Astronomers have been using our Parkes radio telescope to study the cosmic train-wreck that is Abell 3667.

Abell 3667 is a cluster, or group, of galaxies, lying 730 million light-years away. It’s a big beast, with at least 550 member galaxies. But it’s actually two smaller clusters in the process of crashing into each other.

Here’s a simulation of colliding clusters:

Cluster collisions release the largest amount of energy in a single event since the Big Bang.
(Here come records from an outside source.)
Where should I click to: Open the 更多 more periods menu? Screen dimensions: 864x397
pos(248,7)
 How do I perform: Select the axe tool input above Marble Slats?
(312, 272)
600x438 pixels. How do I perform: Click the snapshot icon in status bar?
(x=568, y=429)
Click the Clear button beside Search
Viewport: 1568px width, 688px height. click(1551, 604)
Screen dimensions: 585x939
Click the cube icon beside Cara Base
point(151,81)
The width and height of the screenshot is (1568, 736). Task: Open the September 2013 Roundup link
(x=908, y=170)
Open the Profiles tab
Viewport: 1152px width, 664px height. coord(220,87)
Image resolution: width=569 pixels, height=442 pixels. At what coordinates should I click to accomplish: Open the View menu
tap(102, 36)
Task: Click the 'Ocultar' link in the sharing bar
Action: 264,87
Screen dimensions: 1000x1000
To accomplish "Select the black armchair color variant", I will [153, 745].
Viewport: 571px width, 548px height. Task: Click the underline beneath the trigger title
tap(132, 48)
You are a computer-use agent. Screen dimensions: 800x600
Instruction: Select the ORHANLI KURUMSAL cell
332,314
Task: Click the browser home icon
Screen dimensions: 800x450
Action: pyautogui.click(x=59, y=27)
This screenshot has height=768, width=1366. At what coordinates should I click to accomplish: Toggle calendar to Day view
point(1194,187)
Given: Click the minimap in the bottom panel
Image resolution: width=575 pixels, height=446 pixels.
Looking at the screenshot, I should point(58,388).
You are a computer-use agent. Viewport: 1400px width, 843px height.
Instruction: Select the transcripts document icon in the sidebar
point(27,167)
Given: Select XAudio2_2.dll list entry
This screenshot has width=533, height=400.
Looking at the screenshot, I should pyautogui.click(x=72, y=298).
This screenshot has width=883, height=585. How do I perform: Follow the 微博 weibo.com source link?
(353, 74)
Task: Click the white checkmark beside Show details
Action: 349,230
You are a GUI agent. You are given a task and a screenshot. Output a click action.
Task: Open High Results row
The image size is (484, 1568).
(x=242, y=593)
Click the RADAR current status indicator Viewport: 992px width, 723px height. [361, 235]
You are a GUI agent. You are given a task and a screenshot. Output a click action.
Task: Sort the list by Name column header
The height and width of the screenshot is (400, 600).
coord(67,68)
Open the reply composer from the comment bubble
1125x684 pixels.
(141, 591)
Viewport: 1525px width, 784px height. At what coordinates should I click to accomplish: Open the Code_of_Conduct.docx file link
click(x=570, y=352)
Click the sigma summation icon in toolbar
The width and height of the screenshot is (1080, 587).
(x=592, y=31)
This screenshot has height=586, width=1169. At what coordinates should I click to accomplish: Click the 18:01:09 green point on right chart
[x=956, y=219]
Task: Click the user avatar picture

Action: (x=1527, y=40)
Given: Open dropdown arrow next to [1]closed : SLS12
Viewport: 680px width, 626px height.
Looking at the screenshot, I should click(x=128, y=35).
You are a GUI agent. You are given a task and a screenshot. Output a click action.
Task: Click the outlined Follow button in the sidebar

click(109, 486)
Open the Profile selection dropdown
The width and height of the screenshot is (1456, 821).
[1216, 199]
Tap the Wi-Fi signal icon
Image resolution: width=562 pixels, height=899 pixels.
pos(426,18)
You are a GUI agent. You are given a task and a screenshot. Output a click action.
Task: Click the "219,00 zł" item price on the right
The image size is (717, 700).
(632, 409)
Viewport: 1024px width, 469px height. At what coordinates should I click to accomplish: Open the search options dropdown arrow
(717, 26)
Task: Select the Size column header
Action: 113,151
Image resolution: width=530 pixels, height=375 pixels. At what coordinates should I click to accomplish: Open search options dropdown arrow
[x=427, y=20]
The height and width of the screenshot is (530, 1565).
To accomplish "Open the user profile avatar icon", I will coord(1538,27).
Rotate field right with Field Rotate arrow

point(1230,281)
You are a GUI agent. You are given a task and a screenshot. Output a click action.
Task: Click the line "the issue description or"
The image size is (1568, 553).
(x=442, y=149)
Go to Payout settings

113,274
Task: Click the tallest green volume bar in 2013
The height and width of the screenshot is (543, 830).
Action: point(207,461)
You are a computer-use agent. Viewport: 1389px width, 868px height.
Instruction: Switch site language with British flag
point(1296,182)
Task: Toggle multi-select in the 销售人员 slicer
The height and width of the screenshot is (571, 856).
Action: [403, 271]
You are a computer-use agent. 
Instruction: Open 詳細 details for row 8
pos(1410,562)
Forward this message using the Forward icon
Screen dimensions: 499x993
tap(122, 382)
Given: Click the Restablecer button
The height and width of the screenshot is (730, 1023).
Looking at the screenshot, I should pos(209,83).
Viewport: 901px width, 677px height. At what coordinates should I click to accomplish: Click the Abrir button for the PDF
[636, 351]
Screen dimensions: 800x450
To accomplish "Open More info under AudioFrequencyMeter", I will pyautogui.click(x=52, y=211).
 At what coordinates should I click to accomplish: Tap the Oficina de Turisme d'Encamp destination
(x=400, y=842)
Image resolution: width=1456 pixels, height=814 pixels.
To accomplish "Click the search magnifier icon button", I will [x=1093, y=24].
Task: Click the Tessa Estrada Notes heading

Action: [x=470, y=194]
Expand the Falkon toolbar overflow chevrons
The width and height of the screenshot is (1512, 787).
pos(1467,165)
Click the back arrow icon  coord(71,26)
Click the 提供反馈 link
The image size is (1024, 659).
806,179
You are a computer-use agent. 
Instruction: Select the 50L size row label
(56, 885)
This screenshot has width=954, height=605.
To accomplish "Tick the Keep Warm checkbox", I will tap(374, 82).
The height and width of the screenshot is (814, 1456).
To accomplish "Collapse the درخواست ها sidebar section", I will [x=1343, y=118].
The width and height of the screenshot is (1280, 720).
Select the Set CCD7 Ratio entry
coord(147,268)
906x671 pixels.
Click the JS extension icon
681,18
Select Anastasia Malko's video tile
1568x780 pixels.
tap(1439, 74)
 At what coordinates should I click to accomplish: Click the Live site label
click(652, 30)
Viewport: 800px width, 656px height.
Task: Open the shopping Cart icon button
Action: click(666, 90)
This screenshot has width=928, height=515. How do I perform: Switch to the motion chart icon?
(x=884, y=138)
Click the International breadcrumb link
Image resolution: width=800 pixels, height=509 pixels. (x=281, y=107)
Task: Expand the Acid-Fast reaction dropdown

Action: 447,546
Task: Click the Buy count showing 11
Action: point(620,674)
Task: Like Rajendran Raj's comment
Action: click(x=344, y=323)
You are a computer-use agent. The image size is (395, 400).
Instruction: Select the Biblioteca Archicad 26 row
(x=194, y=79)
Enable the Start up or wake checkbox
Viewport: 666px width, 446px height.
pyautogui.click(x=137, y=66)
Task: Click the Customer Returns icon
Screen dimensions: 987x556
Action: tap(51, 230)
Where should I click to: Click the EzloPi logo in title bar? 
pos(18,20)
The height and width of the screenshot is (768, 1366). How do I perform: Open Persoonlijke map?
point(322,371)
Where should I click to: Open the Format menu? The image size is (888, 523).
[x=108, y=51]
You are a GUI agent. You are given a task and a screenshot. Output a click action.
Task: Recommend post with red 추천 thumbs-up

It’s not a quick process, though: astronomers estimate that the two clusters that make up Abell 3667 have been running into each other for about two billion years.

Their merger has thrown up a shock wave that’s expanding at about 4.3 million kilometres per hour.

And this shock wave has created two arcs of radio emission straddling the cluster, 13 million light-years apart.

Coloured image of the galaxy cluster with arcs around it.

Galaxy cluster Abell 3667. Contour lines are the arcs of radio emission generated by the collision of the two smaller clusters that make up A3667. The coloured image is a view of the cluster in X-rays. (Data: CSIRO Australia Telescope Compact Array and the ROSAT satellite.)

Using the Parkes telescope, the astronomers found a “bridge” of radio waves running between the shock front and the centre of the cluster.

They suspect this marks a “wake” of turbulent magnetic field that was stirred up when the shock front passed through.

Coloured image showing new structure in this galaxy cluster

A false-coloured image made with CSIRO’s Parkes telescope showing the new “bridge” structure found in galaxy cluster Abell 3667.

The finding lends support to a particular model of how the shock wave creates the radio emission.

And it puts Abell 3667 among the half-dozen colliding clusters that show such a “bridge” — as the best and clearest example to date.